After the death of Roman in 1205, his widow to keep power in Halychia called for help Hungarian King Andrew, which sent her the military garrison. However, in next 1206 year Halychians again invited Vladimir III Igorevich - son of Yaroslav Osmomysl's daughter, and Roman's widow, along with the sons had to flee the city.

Climax of citizens-nobles rule

Vladimir III reigned in Halychia only for two years. As a result of feuds with his brother Roman II, he was expelled and the latter took the Halychia throne. But very soon Roman was replaced by Rostislav II of Kiev.
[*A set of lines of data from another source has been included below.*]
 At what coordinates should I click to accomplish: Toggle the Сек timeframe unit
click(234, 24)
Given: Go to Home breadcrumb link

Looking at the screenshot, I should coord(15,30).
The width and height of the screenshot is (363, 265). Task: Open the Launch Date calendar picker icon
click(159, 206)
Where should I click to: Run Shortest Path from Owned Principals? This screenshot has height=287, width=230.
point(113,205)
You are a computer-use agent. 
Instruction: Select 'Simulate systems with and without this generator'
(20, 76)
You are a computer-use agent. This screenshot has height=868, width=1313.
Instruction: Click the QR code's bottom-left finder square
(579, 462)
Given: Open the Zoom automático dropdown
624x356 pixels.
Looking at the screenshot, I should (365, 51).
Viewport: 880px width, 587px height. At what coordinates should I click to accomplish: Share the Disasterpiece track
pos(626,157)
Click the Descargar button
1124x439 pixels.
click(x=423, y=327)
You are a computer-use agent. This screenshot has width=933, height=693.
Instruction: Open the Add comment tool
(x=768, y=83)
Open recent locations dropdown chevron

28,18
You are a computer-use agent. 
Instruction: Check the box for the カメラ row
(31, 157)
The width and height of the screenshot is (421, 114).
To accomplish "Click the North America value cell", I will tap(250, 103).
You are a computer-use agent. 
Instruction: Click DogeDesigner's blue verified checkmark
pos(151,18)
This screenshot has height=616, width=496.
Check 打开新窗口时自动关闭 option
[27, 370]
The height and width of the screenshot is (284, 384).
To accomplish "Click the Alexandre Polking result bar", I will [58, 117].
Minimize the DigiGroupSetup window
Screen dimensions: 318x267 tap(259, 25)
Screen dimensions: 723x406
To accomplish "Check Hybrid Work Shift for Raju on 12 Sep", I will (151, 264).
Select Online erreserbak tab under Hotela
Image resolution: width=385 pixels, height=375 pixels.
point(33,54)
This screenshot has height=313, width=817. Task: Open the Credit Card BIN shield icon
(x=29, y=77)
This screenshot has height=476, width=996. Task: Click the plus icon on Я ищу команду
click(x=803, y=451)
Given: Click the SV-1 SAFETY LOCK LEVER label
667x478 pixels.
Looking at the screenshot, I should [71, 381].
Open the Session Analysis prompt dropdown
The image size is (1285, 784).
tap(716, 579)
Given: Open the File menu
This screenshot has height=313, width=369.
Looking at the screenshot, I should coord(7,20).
When Roman II managed to overthrow Rostislav, Halychians called for help the Hungarian king who sent to Halych palatine Benedict. While Benedict remained in Halych citizens called to the throne Prince Mstislav the Dumb from Peresopnytsya, who also with ridicules sent home. In an effort to get rid of Benedict, the citizens again invited the Ihrevychiv Brothers - Vladimir III and Roman II who expelled Benedict and regained their rule in the Principality. Vladimir III settled in Halych, Roman II in Zvenigorod and their brother Svyatoslav in Przemysl. Attempts of the Igorevich Brothers to rule by themselves led to conflict with the Halychians during which many of them were killed, and later the Igorevich Brothers were executed. On the throne was placed a young son of Roman the Great Daniel of Halych. After his mother made an attempt to concentrate power in her hands as regent, she was banished from the city and Mstislav the Dumb was again invited to reign, but he fled fearing Hungarian troops had been called by of Daniel's mother. After the failure of the Hungarian King's campaign, the local community had made a unique step in the history of Rus', enthroned in 1211 or 1213 one of the Halychian nobles Volodyslav Kormylchych. This episode can be considered as a peak of citizens-nobles democracy in Halych.
 
Rule of Volodyslav caused aggression of neighboring states and in spite of the Halychian's resistance they managed to overwhelm Volodyslav's army. In 1214 Hungarian King Andrew and Polish Prince Leszek signed an agreement about partition of Halychian principality. The western edge passed to Poland and the rest to Hungary. Palatine Benedict returned to Halych and the son of Hungarian king Andrew Koloman, received the crown from the Pope with the title of "King of Galicia." However, religious conflict with the local population and capture by Hungarians territory that was transferred to Poland, led to the expulsion in 1215 of all foreign forces and the enthronement of Prince Mstislav the Bold from Novgorod under whose reign all power was concentrated in the hands of the nobility and Prince not disposed even Halychian army. Despite this Mstislav also was not popular among the Halychians, who gradually began to favor Prince Andrew. In 1227 Mstislav allowed his daughter to marry him and gave them government in Halychia. Andrew has been a long time favorite of Halychia due to its careful approach to the rights of the nobility. However, in 1233 part of Halychians invited Daniel. As a result of the siege and the death of Andrew Daniel briefly seized the capital, but was forced to leave it not finding support of citizens majority. In 1235, at the invitation of Halychians to the city came Chernigov Prince Michael of Chernigov and his son Rostislav (his mother was the daughter of Roman the Great, the sister of Daniel). During the Mongol invasion, Halych turns in the hands of Daniel, but his power was not certain, because at this time chronicle mentions an ascension to the throne a loсal nobleman Dobroslav Suddych.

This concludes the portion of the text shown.